GNNHLS: Evaluating Graph Neural Network Inference via High-Level Synthesis
This work addresses the need for efficient GNN inference on FPGAs, which is incremental as it provides a framework for evaluation rather than a new method.
The paper tackles the problem of efficient Graph Neural Network (GNN) inference by proposing GNNHLS, an open-source framework for evaluating GNN acceleration on FPGAs using High-Level Synthesis, achieving up to 50.8x speedup and 423x energy reduction compared to CPU baselines.

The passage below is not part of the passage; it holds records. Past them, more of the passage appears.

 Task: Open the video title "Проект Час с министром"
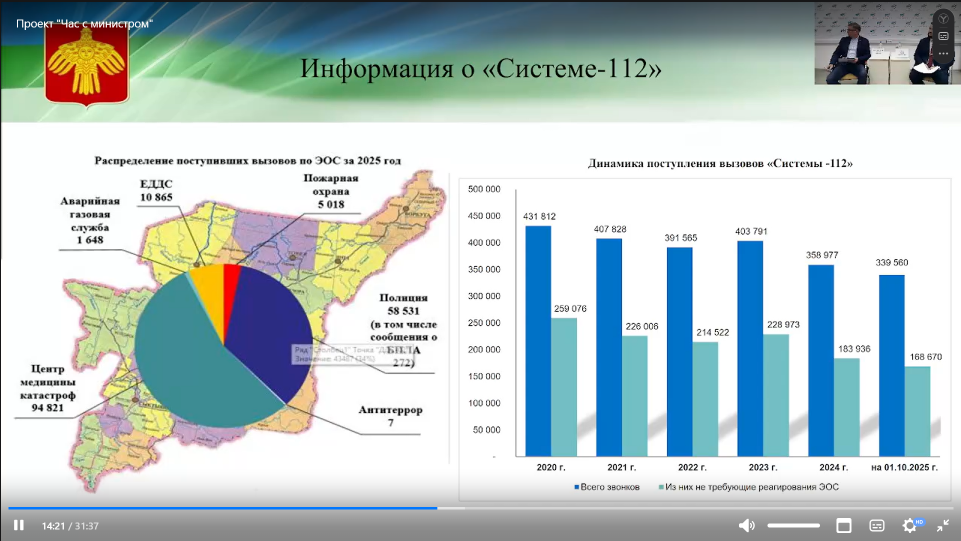coord(84,23)
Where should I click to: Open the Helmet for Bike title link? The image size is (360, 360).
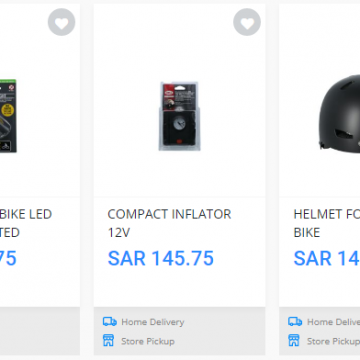(327, 223)
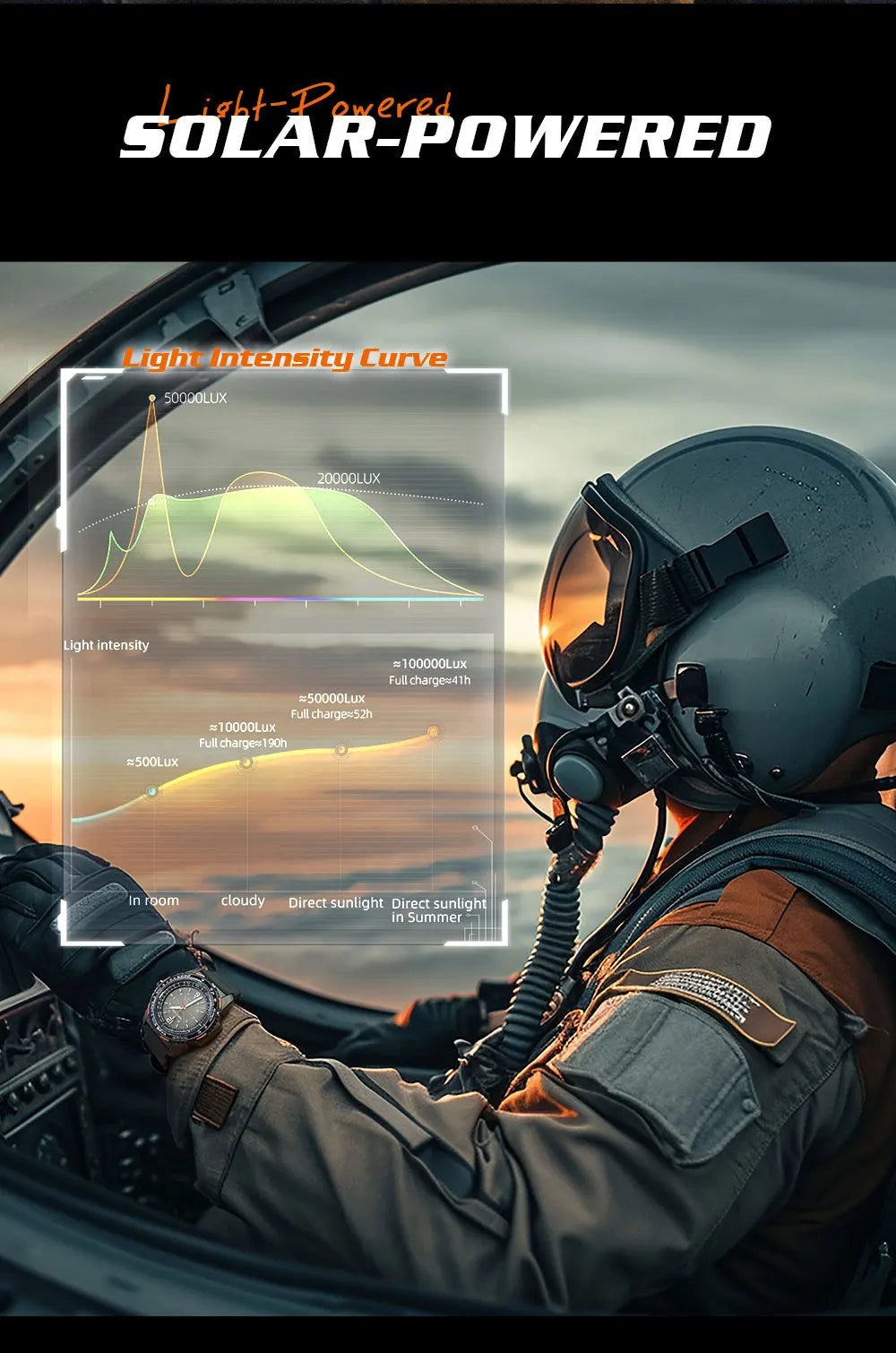Select the ≈50000Lux data point

pyautogui.click(x=340, y=750)
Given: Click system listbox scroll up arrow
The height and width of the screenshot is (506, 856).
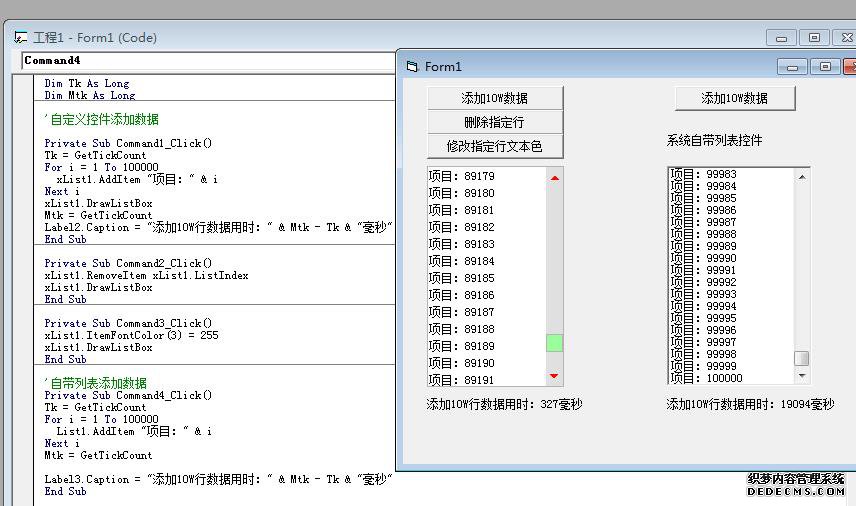Looking at the screenshot, I should click(x=801, y=176).
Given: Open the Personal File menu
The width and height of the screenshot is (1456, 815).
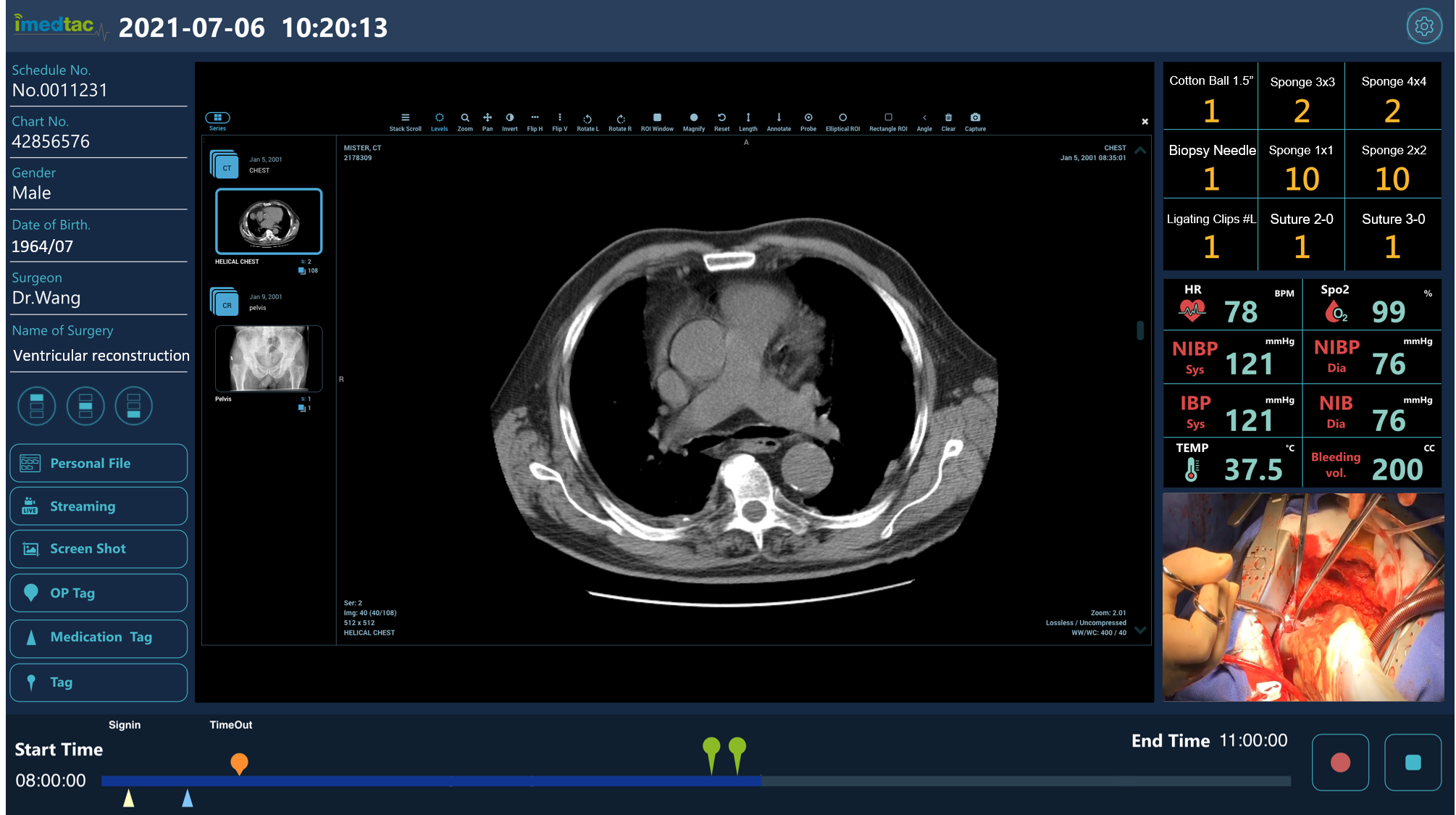Looking at the screenshot, I should (99, 463).
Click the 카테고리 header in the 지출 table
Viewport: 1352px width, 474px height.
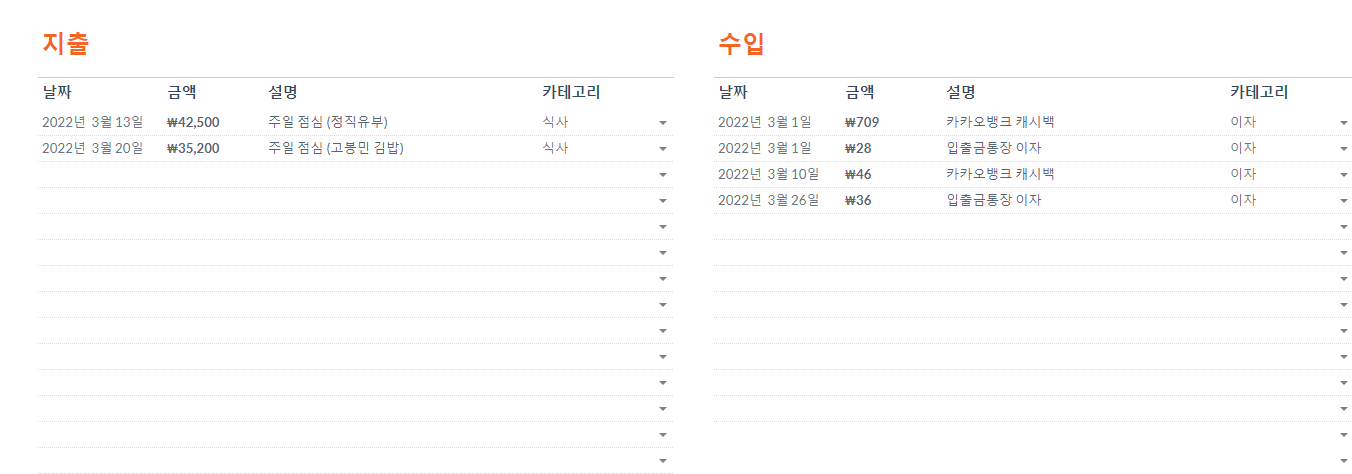pyautogui.click(x=571, y=92)
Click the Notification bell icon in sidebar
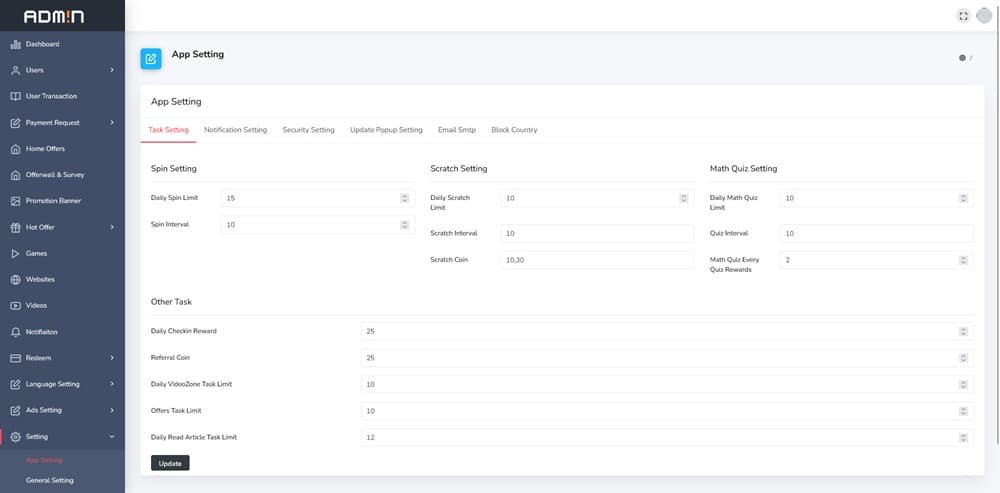 [16, 332]
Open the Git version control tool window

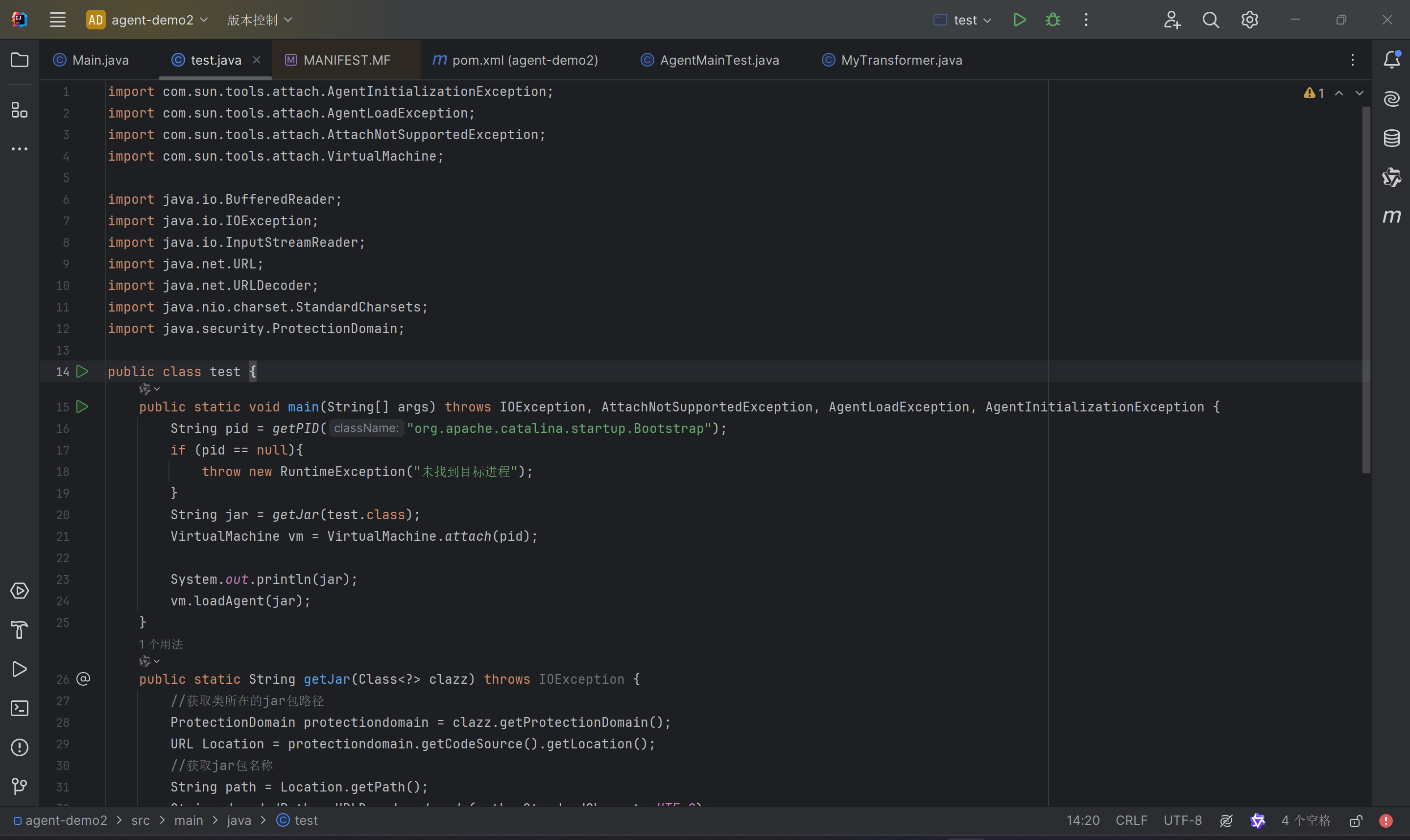pos(19,786)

With the ever-growing popularity of Graph Neural Networks (GNNs), efficient GNN inference is gaining tremendous attention. Field-Programming Gate Arrays (FPGAs) are a promising execution platform due to their fine-grained parallelism, low-power consumption, reconfigurability, and concurrent execution. Even better, High-Level Synthesis (HLS) tools bridge the gap between the non-trivial FPGA development efforts and rapid emergence of new GNN models. In this paper, we propose GNNHLS, an open-source framework to comprehensively evaluate GNN inference acceleration on FPGAs via HLS, containing a software stack for data generation and baseline deployment, and FPGA implementations of 6 well-tuned GNN HLS kernels. We evaluate GNNHLS on 4 graph datasets with distinct topologies and scales. The results show that GNNHLS achieves up to 50.8x speedup and 423x energy reduction relative to the CPU baselines. Compared with the GPU baselines, GNNHLS achieves up to 5.16x speedup and 74.5x energy reduction.